Due to the poor workmanship of the joints and the physical differences between aluminum and copper, devices and wires made on the basis of their joints at the points of contact between copper and aluminum have become flammable. To counter the negative process, aluminum alloys have been developed with creep and elongation properties more similar to copper. These alloys are used for the manufacture of stranded aluminum wires, the current resistivity of which is acceptable for mass use, meeting safety requirements for electrical networks.

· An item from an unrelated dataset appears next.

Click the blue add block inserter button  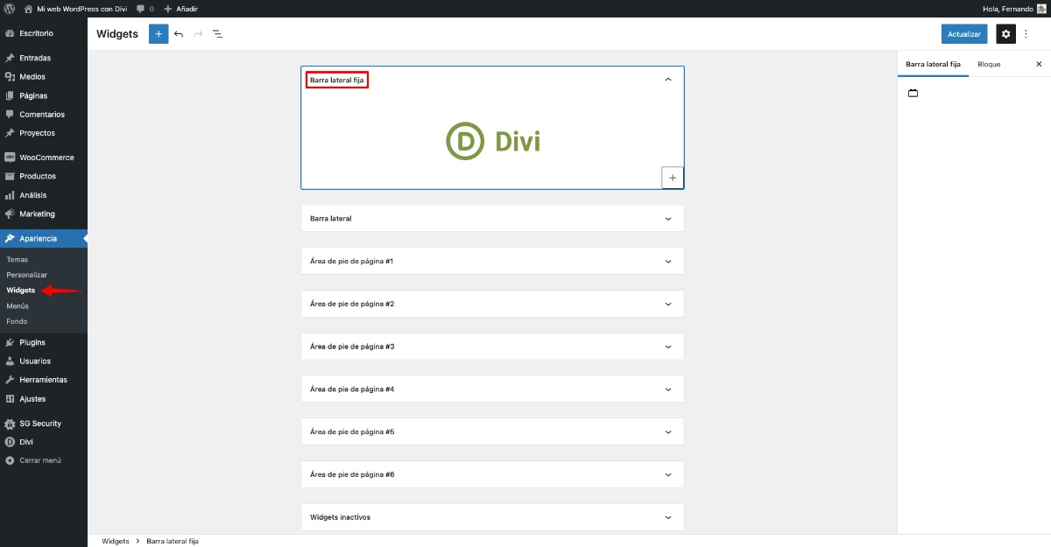[x=159, y=34]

If aluminum is used in places where copper was previously used to maintain equal network performance, it is necessary to use aluminum wire twice the size of the copper wire.
The use of electrical conductivity of materials
Many of the materials found in the resistivity table are widely used in electronics. Aluminum and especially copper are used because of their low resistance level. Most of the wires and cables used today for electrical connections are made of copper because it provides a low level of ρ and is reasonably priced. The good conductivity of gold, despite the price, is also used in some highly accurate instruments.
Often gold plating is found on high-quality low-voltage compounds, where the task is to provide the least contact resistance. Silver is not so widely used in industrial electrical engineering, since it oxidizes quickly, and this leads to a large contact resistance. In some cases, the oxide may act as a rectifier. Tantalum resistance is used in capacitors; nickel and palladium are used in terminations for many surface mount components. Quartz finds its main application as a piezoelectric resonant element. Quartz crystals are used as frequency elements in many generators, where its high value allows you to create reliable frequency circuits.